• **DATASET**:
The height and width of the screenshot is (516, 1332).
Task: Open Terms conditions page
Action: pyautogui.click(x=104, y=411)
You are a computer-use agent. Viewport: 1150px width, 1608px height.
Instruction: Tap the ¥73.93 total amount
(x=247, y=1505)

==

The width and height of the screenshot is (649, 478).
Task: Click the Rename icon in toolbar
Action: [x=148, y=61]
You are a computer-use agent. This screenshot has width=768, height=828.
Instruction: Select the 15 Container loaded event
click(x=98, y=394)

• **EXERCISE PROMPT**: Find the lines of the listing above that hold "computer". Please copy them.

• **WRITTEN ANSWER**:
You are a computer-use agent. Viewport: 1150px width, 1608px height.
You are a computer-use agent. This screenshot has width=768, height=828.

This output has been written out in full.